The potential of a trade war between Paris and Washington has been brewing for more than a year. France has been at the leading the European campaign to tax American high-tech companies, including Alphabet Inc. (Google) and Facebook Inc. In turn, the Trump administration has been has threatened to impose retaliatory tariffs on any country that imposes such taxes.
Furthermore, retaliating against the European luxury goods sector reportedly has been considered by the U.S. government as payback for EU subsidies for aircraft manufacturer Airbus, which has placed its American rival Boeing at a disadvantage.
AMERICANS CONSIDER LVMH DECISION A BARGAINING MOVE
Tiffany was less inclined to view the ailing agreement as being victim of a trans-Atlantic trade dispute, and instead suggested that the French company was looking to sweeten the $16.2 billion deal, which now looked less attractive after more than a half-year into the COVID-19 crisis.
In its response to the LVMH announcement, Tiffany claimed that the French company was using the French government’s request for a further delay as a pretext to back out of the deal that no longer seemed as financially attractive as it once did.
“We believe that LVMH will seek to use any available means in an attempt to avoid closing the transaction on the agreed terms,” Tiffany Chairman Roger Farah stated, as quoted by the Wall Street Journal. “But the simple facts are that there is no basis under French law for the Foreign Affairs Minister to order a company to breach a valid and binding agreement.”
Tiffany said it had already filed a lawsuit in Delaware, where key LVMH’s U.S. subsidiaries are registered, to enforce the agreement.
According to the original agreement, Tiffany had the option of backout out, on condition that it paid to pay a termination fee of $575 million.

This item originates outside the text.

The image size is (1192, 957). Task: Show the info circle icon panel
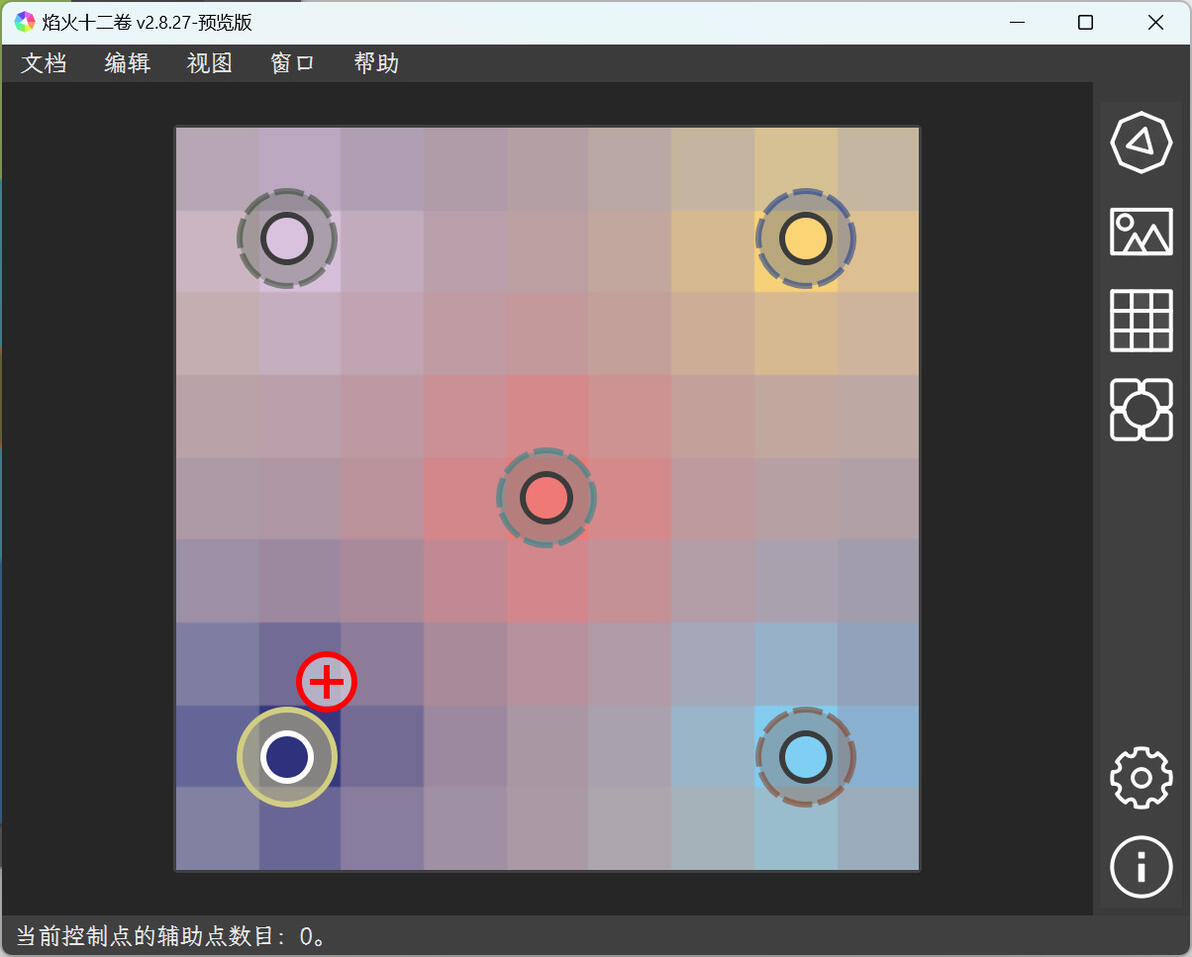point(1140,867)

The deal did not provide LVMH with a similar option.
The possibility of a trade war between the United States and the European Union instigated by the Trump administration, LVMH has said, was the reason the French government suggested that completion of its deal to buy Tiffany & Co. be postponed until after the U.S. elections on November 3 and the swearing in of the president in January 2021.
Bernard Arnault, LVMH’s chief executive and controlling shareholder. The French company’s takeover of Tiffany was to have been the largest ever buyout he had managed.

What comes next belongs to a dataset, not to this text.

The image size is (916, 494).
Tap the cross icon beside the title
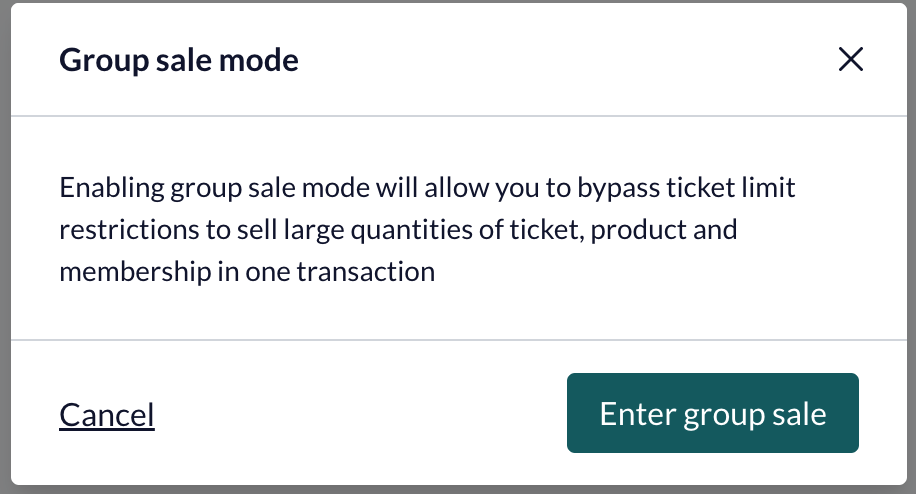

THE TOLL OF THE COVID-19 PANDEMIC
LVMH’s takeover of Tiffany was historical, and indeed was reportedly the largest ever buyout managed by Bernard Arnault, the French company’s legendary chief executive and controlling shareholder.
The deal was completed shortly before the coronavirus pandemic outbreak, and the luxury-goods market was thrown into turmoil, not only because of the economic recession that came in its wake, but the virtual halt buying trips abroad being made by wealthy Chinese consumers, which in recent years have become one the most importers providers of revenue to the high-end jewelry market.
LVMH had paid close to Tiffany’s all-time-high share price to acquire the Tiffany in November 2019, but its shares are today well below LVMH’s $135 offer price, and actually fell 9.9 percent on September 9, after the French company’s dramatic announcement.